Davy have claimed none of the 16 people involved in a 2014 bond deal which resulted in the brokerage being handed a €4.1 million fine from the Central Bank are now working for the firm.
On Monday evening, Davy announced it had closed its bond desk, resulting in four redundancies.
The paper reports the four people made redundant following the decision were Anthony Childs, who was a director of bonds at the brokerage, Barry Murphy, Eamonn Reilly and Stephen Lyons. “They were all involved in the 2014 trade, according to sources,” reports The Irish Times.
Earlier, the National Treasury Management Agency (NTMA) had revoked the firm’s status as the Irish Government’s primary bonds dealer.
The NTMA said it had “reached its decision based on its assessment of the very serious findings relating to the firm that were made by the Central Bank of Ireland last week and following engagement with investors in Irish Government debt over recent days.”
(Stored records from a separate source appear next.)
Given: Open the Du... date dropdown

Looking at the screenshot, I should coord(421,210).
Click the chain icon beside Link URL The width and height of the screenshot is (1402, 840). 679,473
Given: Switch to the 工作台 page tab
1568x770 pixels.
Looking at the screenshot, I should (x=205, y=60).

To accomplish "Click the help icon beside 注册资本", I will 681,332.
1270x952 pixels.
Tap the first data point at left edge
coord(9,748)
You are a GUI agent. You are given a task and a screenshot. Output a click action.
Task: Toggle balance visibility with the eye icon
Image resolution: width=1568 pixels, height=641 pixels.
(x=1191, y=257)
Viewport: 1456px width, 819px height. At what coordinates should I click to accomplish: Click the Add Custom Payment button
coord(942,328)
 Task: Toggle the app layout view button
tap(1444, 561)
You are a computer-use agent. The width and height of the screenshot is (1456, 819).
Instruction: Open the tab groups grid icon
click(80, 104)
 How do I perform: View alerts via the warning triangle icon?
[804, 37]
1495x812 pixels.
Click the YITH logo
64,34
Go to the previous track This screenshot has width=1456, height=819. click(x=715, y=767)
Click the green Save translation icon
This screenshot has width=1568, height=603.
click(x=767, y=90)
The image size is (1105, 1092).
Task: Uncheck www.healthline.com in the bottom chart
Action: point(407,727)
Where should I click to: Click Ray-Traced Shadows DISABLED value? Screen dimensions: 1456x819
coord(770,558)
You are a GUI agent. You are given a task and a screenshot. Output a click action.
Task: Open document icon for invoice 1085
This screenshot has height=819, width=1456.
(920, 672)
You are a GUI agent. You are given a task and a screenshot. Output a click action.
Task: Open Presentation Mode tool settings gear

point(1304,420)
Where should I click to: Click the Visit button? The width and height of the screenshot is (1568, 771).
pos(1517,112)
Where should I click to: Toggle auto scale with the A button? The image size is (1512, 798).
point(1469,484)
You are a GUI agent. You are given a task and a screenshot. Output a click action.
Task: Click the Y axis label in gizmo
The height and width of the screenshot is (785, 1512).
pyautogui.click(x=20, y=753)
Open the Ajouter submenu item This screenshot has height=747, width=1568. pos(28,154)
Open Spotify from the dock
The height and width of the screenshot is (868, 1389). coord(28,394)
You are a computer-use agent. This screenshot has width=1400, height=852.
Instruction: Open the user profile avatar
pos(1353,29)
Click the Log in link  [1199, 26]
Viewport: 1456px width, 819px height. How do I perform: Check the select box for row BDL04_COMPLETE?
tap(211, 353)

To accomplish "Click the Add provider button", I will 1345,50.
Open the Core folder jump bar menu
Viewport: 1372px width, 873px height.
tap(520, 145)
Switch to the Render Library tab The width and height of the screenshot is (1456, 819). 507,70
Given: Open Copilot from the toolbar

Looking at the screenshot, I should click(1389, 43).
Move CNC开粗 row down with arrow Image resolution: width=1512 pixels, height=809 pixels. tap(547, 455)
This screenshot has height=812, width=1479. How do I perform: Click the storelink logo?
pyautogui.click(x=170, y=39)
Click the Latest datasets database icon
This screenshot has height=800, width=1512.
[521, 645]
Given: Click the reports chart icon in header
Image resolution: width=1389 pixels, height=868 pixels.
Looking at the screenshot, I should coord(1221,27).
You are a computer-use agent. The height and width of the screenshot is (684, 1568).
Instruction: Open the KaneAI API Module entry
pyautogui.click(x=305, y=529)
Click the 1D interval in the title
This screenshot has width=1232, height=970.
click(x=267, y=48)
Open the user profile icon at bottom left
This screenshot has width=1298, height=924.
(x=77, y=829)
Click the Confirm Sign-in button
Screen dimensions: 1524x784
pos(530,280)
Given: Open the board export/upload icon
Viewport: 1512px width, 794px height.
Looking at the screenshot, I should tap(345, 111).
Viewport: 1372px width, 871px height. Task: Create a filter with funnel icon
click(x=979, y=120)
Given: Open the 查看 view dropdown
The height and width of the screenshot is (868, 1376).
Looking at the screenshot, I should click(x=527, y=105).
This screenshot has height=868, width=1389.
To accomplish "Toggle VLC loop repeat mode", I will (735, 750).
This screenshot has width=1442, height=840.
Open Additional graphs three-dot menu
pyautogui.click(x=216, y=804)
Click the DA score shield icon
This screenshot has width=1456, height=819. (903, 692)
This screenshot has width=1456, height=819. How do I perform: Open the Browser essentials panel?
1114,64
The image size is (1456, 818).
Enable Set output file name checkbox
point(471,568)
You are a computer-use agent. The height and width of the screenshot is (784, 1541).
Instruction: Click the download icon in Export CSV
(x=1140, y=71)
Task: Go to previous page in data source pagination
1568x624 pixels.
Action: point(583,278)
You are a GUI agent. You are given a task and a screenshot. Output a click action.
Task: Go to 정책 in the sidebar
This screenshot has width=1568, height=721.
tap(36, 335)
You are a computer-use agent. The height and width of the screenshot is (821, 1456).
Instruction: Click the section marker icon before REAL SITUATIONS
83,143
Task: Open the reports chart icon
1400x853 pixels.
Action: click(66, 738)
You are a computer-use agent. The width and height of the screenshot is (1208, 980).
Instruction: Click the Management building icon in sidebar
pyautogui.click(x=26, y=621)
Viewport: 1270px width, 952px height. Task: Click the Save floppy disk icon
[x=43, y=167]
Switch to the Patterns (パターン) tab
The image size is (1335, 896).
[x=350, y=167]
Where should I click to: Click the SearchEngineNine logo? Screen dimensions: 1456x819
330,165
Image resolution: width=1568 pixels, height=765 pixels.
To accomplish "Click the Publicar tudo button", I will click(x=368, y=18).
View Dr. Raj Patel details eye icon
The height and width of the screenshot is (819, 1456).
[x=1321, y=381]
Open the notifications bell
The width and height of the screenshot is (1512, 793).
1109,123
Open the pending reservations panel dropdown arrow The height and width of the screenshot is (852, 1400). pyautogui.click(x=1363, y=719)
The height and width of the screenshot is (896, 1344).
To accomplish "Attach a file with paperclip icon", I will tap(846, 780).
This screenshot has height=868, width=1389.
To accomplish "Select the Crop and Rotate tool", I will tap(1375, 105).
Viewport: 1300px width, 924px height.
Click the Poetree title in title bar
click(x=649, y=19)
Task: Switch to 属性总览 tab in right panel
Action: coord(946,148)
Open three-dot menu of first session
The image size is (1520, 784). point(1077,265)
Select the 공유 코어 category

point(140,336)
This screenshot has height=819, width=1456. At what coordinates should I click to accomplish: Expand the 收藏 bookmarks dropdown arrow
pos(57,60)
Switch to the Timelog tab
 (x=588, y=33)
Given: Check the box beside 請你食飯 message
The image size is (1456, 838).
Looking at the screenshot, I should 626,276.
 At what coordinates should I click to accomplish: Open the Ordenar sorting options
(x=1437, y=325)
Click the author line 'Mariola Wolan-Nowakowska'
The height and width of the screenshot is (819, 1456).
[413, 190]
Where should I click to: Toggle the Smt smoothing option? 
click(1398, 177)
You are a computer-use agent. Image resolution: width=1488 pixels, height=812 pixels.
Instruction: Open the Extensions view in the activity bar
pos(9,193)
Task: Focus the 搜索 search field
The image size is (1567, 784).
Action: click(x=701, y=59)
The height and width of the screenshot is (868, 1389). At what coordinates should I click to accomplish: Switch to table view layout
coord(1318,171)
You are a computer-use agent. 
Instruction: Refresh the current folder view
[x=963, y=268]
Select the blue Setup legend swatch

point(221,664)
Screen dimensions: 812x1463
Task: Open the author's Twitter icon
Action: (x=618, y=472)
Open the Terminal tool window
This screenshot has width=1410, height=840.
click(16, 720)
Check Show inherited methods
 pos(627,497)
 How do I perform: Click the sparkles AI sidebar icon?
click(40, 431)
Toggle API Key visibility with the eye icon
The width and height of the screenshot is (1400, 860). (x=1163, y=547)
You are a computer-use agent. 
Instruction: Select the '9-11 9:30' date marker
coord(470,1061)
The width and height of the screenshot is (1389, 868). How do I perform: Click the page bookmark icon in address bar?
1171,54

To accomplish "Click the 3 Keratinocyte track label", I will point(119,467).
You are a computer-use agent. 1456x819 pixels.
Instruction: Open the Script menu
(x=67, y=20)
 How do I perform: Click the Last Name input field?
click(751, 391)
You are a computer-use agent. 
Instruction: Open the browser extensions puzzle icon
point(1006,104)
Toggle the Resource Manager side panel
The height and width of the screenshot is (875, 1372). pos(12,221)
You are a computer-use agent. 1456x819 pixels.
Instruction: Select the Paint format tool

Minister for Finance Paschal Donohoe said the NTMA made an appropriate decision “given the recent very serious findings” by the Central Bank.
The agency said its primary concern is to maintain the reputation of Ireland as a “sovereign issuer in the bond market and the orderly functioning of the market for Irish Government debt”.
“In this context, the NTMA believes that the behaviour described in the Central Bank findings falls substantially short of the standards expected from market counterparties, peers and colleagues in the bond market and is potentially damaging to Ireland’s reputation as a sovereign issuer,” the agency added.
Davy interim chief, former AIB chief executive, Bernard Byrne, promised staff on Monday the firm would take action to address the matter, opting to hire an outside company to carry out an independent review following the Central Bank’s findings.